**TASK OBJECTIVE**
Nothing in the records may be altered, so transcribe them exactly.
┄┄┄┄┄┄
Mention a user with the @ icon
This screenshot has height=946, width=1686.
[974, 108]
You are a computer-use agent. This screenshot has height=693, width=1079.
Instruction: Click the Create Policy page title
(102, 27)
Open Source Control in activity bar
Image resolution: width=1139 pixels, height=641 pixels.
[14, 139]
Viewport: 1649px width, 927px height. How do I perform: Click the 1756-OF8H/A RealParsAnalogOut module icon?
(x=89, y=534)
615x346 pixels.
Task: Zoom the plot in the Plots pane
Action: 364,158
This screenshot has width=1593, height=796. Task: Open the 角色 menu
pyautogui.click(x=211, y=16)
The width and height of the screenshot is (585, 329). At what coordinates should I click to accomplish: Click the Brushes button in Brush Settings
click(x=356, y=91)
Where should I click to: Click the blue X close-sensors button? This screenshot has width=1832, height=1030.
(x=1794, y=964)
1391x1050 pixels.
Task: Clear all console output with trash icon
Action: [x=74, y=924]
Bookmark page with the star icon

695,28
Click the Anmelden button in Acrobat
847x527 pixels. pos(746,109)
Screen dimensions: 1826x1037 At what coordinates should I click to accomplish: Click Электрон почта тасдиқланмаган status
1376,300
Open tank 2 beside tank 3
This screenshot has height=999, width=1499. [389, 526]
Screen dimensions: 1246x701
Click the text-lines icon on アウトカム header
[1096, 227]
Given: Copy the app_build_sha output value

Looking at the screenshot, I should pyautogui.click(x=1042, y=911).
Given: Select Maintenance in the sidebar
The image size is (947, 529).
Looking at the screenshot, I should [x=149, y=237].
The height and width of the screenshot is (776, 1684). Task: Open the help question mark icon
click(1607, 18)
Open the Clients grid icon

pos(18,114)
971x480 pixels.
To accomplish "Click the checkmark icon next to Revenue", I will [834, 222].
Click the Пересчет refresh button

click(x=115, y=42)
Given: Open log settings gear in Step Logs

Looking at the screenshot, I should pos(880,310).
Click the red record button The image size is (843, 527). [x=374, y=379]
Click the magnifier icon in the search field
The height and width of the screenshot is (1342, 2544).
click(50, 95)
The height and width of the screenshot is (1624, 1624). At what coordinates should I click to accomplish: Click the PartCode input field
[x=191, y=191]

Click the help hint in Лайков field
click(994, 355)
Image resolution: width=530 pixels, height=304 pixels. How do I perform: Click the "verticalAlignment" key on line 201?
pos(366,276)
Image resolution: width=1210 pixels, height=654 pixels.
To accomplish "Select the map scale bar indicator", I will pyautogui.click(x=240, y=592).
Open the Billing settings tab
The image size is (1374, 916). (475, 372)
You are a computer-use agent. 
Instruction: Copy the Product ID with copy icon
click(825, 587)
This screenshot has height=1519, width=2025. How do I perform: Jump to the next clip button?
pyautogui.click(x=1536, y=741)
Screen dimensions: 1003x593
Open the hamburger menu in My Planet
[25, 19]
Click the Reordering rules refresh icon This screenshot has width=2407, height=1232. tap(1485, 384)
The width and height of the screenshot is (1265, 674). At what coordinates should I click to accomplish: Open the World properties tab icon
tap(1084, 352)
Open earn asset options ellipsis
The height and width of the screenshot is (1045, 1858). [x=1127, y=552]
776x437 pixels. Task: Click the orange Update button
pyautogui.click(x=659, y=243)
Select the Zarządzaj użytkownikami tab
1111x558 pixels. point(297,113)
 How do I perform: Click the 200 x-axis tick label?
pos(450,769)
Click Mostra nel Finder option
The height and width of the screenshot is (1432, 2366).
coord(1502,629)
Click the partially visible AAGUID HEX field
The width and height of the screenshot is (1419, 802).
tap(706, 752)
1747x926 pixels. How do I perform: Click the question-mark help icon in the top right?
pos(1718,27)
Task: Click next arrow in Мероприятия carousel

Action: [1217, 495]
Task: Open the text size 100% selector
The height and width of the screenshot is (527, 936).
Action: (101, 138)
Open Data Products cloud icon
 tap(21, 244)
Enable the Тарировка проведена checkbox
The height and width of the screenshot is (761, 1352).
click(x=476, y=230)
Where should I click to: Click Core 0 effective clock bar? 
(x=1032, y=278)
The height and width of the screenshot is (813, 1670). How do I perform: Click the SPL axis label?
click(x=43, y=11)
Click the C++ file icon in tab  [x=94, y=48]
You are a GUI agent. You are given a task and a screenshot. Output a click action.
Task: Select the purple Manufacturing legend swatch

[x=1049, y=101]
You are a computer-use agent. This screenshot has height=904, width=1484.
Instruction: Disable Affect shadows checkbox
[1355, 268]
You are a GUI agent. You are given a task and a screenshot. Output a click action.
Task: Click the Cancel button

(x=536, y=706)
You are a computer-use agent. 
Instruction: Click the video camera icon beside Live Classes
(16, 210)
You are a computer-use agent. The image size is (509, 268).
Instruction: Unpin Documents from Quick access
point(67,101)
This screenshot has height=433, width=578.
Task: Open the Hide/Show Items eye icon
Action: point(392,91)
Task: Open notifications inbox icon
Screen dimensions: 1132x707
┄┄┄┄┄┄
**SOLUTION TO THE EXERCISE**
Mention a user with the @ icon
This screenshot has height=946, width=1686.
[974, 108]
You are a computer-use agent. This screenshot has height=693, width=1079.
Instruction: Click the Create Policy page title
(102, 27)
Open Source Control in activity bar
Image resolution: width=1139 pixels, height=641 pixels.
[14, 139]
Viewport: 1649px width, 927px height. How do I perform: Click the 1756-OF8H/A RealParsAnalogOut module icon?
(x=89, y=534)
615x346 pixels.
Task: Zoom the plot in the Plots pane
Action: 364,158
This screenshot has width=1593, height=796. Task: Open the 角色 menu
pyautogui.click(x=211, y=16)
The width and height of the screenshot is (585, 329). At what coordinates should I click to accomplish: Click the Brushes button in Brush Settings
click(x=356, y=91)
Where should I click to: Click the blue X close-sensors button? This screenshot has width=1832, height=1030.
(x=1794, y=964)
1391x1050 pixels.
Task: Clear all console output with trash icon
Action: [x=74, y=924]
Bookmark page with the star icon

695,28
Click the Anmelden button in Acrobat
847x527 pixels. pos(746,109)
Screen dimensions: 1826x1037 At what coordinates should I click to accomplish: Click Электрон почта тасдиқланмаган status
1376,300
Open tank 2 beside tank 3
This screenshot has height=999, width=1499. [389, 526]
Screen dimensions: 1246x701
Click the text-lines icon on アウトカム header
[1096, 227]
Given: Copy the app_build_sha output value

Looking at the screenshot, I should pyautogui.click(x=1042, y=911).
Given: Select Maintenance in the sidebar
The image size is (947, 529).
Looking at the screenshot, I should [x=149, y=237].
The height and width of the screenshot is (776, 1684). Task: Open the help question mark icon
click(1607, 18)
Open the Clients grid icon

pos(18,114)
971x480 pixels.
To accomplish "Click the checkmark icon next to Revenue", I will [834, 222].
Click the Пересчет refresh button

click(x=115, y=42)
Given: Open log settings gear in Step Logs

Looking at the screenshot, I should pos(880,310).
Click the red record button The image size is (843, 527). [x=374, y=379]
Click the magnifier icon in the search field
The height and width of the screenshot is (1342, 2544).
click(50, 95)
The height and width of the screenshot is (1624, 1624). At what coordinates should I click to accomplish: Click the PartCode input field
[x=191, y=191]

Click the help hint in Лайков field
click(994, 355)
Image resolution: width=530 pixels, height=304 pixels. How do I perform: Click the "verticalAlignment" key on line 201?
pos(366,276)
Image resolution: width=1210 pixels, height=654 pixels.
To accomplish "Select the map scale bar indicator", I will pyautogui.click(x=240, y=592).
Open the Billing settings tab
The image size is (1374, 916). (475, 372)
You are a computer-use agent. 
Instruction: Copy the Product ID with copy icon
click(825, 587)
This screenshot has height=1519, width=2025. How do I perform: Jump to the next clip button?
pyautogui.click(x=1536, y=741)
Screen dimensions: 1003x593
Open the hamburger menu in My Planet
[25, 19]
Click the Reordering rules refresh icon This screenshot has width=2407, height=1232. tap(1485, 384)
The width and height of the screenshot is (1265, 674). At what coordinates should I click to accomplish: Open the World properties tab icon
tap(1084, 352)
Open earn asset options ellipsis
The height and width of the screenshot is (1045, 1858). [x=1127, y=552]
776x437 pixels. Task: Click the orange Update button
pyautogui.click(x=659, y=243)
Select the Zarządzaj użytkownikami tab
1111x558 pixels. point(297,113)
 How do I perform: Click the 200 x-axis tick label?
pos(450,769)
Click Mostra nel Finder option
The height and width of the screenshot is (1432, 2366).
coord(1502,629)
Click the partially visible AAGUID HEX field
The width and height of the screenshot is (1419, 802).
tap(706, 752)
1747x926 pixels. How do I perform: Click the question-mark help icon in the top right?
pos(1718,27)
Task: Click next arrow in Мероприятия carousel

Action: [1217, 495]
Task: Open the text size 100% selector
The height and width of the screenshot is (527, 936).
Action: (101, 138)
Open Data Products cloud icon
 tap(21, 244)
Enable the Тарировка проведена checkbox
The height and width of the screenshot is (761, 1352).
click(x=476, y=230)
Where should I click to: Click Core 0 effective clock bar? 
(x=1032, y=278)
The height and width of the screenshot is (813, 1670). How do I perform: Click the SPL axis label?
click(x=43, y=11)
Click the C++ file icon in tab  [x=94, y=48]
You are a GUI agent. You are given a task and a screenshot. Output a click action.
Task: Select the purple Manufacturing legend swatch

[x=1049, y=101]
You are a computer-use agent. This screenshot has height=904, width=1484.
Instruction: Disable Affect shadows checkbox
[1355, 268]
You are a GUI agent. You are given a task and a screenshot. Output a click action.
Task: Click the Cancel button

(x=536, y=706)
You are a computer-use agent. 
Instruction: Click the video camera icon beside Live Classes
(16, 210)
You are a computer-use agent. The image size is (509, 268).
Instruction: Unpin Documents from Quick access
point(67,101)
This screenshot has height=433, width=578.
Task: Open the Hide/Show Items eye icon
Action: point(392,91)
Task: Open notifications inbox icon
Screen dimensions: 1132x707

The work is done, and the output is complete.